I've held some that had next to nothing left, wondering how it could ever have been a coin, or acceptable in pocket change.
I'm surprised it goes as far back as 1890 though. I was under the impression it was a brief window before and after the depression. I mean, some of the dime rolls grandpa put together in new England in 1940 some just had next to nothing left and this was a guy who bought gold regularly, so it's not as if they were the only things he could get. Grandma preferred the silver dimes because dimes are also generally lighter, but when she met dad at the grocery store, having the lighter ones was nice so her pockets didn't get too heavy cashing them out. It was best that it wasn't an obvious thing she was doing, but I guess those are luxuries you get when you handle all the money.
Very weird to ever see something about this mentioned ever again, anywhere.
How ironic? I'm watching Jeopardy as I post. They actually have a whole category on the subject of, "GOLD"! Lol.
"Jesus died for you and for me, Thank you,Jesus"!!!
--- If it should happen I die and leave this world and you want to remember me. Please only remember my opening Sig Line.As I have mentioned before, I have my great grandfather's coin purse that had the money in it from when he passed away in 1922. It is amazing how worn out some of the coins from even 1906 were by then. Sometime I will get it out and photograph it and the contents and share here.

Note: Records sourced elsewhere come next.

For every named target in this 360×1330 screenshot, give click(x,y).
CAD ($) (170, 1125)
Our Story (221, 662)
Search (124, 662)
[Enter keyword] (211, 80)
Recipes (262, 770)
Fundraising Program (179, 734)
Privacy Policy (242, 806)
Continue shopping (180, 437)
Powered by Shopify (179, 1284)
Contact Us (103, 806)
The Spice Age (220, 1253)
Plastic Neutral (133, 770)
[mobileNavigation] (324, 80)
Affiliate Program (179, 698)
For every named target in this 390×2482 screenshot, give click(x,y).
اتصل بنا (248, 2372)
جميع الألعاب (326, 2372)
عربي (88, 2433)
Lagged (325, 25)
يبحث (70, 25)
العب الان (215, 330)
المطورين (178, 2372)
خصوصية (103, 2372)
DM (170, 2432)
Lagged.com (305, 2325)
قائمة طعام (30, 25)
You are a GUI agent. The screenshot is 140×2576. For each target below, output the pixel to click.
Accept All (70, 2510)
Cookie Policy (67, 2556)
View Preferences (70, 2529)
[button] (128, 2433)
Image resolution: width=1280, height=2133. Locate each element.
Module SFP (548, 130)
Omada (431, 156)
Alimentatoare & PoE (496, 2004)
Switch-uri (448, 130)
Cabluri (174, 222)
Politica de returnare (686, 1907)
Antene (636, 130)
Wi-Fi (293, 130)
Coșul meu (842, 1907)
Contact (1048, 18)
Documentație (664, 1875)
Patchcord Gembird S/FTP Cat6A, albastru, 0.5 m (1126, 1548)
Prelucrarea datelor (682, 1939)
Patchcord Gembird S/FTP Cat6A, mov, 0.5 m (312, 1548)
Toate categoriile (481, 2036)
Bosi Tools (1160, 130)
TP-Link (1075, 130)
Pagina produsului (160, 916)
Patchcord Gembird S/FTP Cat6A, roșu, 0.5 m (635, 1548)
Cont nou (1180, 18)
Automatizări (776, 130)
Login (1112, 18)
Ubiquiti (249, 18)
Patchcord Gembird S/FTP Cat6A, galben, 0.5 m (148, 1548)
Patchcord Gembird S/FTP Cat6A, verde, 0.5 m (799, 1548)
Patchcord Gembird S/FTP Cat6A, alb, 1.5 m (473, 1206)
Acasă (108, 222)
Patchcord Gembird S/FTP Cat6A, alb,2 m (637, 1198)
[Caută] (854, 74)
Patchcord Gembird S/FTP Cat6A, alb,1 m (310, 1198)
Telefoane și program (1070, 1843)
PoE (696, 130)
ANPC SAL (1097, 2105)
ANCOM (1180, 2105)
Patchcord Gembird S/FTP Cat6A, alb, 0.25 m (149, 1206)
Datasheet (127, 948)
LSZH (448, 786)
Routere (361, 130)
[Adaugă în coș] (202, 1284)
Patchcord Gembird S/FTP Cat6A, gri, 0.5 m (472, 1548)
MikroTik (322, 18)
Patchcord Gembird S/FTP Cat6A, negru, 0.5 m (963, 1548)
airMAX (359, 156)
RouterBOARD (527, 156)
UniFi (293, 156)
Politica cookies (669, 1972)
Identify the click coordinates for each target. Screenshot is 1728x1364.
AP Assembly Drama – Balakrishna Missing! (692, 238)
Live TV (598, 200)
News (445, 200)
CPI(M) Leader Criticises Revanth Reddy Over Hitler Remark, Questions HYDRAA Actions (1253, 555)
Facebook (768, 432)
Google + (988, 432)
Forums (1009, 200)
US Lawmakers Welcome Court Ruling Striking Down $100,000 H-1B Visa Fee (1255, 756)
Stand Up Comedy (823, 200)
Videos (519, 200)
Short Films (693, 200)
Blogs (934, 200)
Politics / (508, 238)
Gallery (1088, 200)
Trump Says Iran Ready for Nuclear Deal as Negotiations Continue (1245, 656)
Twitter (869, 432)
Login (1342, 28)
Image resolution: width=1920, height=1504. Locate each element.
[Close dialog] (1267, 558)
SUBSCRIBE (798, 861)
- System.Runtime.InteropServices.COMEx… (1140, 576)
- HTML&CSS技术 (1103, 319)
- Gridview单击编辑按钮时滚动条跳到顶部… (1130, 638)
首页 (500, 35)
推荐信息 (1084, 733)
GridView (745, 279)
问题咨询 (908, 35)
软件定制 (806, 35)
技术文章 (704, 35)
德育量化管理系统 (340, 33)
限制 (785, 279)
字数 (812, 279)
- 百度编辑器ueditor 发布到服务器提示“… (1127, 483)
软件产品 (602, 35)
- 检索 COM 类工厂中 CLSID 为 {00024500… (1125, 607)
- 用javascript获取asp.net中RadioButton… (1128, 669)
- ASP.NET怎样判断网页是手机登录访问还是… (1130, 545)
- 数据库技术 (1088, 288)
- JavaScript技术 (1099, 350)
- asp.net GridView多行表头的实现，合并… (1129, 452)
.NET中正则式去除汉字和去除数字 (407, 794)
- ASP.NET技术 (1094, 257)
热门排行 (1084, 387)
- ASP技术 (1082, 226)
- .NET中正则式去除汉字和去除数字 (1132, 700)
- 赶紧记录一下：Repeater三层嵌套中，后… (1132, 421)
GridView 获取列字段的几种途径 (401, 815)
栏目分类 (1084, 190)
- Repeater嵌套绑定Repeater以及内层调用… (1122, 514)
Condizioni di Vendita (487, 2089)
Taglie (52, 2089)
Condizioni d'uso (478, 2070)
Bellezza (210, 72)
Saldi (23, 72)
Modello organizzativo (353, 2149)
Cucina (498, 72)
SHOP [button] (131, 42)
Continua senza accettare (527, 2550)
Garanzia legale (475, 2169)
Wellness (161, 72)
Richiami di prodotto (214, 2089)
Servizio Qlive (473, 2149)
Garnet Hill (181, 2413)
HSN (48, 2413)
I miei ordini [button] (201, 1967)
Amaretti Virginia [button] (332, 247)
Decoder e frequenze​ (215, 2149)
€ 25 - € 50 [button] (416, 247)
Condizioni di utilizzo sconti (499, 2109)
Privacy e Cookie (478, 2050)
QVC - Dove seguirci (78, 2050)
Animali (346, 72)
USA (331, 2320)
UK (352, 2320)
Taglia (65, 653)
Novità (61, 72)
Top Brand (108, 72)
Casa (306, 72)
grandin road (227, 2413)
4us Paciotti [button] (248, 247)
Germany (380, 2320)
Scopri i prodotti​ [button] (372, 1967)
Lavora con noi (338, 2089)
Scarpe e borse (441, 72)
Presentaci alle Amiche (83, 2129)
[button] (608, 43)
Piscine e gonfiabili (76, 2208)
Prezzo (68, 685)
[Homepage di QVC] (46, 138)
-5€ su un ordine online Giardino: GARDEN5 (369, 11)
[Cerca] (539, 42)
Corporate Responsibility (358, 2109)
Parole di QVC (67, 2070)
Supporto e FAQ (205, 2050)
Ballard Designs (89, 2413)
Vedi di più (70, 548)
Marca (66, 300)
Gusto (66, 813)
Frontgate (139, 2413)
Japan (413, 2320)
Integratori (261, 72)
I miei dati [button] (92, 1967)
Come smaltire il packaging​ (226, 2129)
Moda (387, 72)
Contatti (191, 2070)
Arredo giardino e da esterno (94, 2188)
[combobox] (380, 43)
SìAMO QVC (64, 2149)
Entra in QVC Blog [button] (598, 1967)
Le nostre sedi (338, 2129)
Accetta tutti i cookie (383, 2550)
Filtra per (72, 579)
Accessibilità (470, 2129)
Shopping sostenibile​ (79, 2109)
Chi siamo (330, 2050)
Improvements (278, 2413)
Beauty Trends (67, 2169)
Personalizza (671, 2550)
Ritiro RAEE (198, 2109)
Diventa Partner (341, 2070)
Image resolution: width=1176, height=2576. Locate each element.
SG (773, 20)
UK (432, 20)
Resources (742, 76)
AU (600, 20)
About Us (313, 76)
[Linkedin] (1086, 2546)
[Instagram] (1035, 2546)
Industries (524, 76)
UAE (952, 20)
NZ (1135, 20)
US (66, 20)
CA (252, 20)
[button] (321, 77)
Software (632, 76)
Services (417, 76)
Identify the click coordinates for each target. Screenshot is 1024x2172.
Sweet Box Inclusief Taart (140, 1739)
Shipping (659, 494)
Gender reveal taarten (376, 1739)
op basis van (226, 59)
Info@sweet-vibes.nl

by weight this coin is down 1 gram, so 3% overall not much at all really considering how she looks
Actually, the value was probably higher back then in real terms. In the early 19th century, a common worker's wages were only a couple bucks per week. A $20 gold coin would have been probably 2 months wages. Even at $1700 per ounce, I think most people make more than $850 per month these days.
https://libraryguides.missouri.edu/pricesandwages/1820-1829
Would Joe Gold get better business and more opportunities handling money if he consistently had better, tried-and-true, no-funny-business coinage?
Would banks +/- any of it during large transactions?
And yeah coins only lose like a little bit over time, so a little dust here and there from your pocket change is nothing. It's when you handle 25k of those coins in a day and knock a chip off a bunch, seven days a week, for years. All those little bits add up. Even scratching a few flakes a few hundred thousand times adds up significantly, when so little of it buys so much.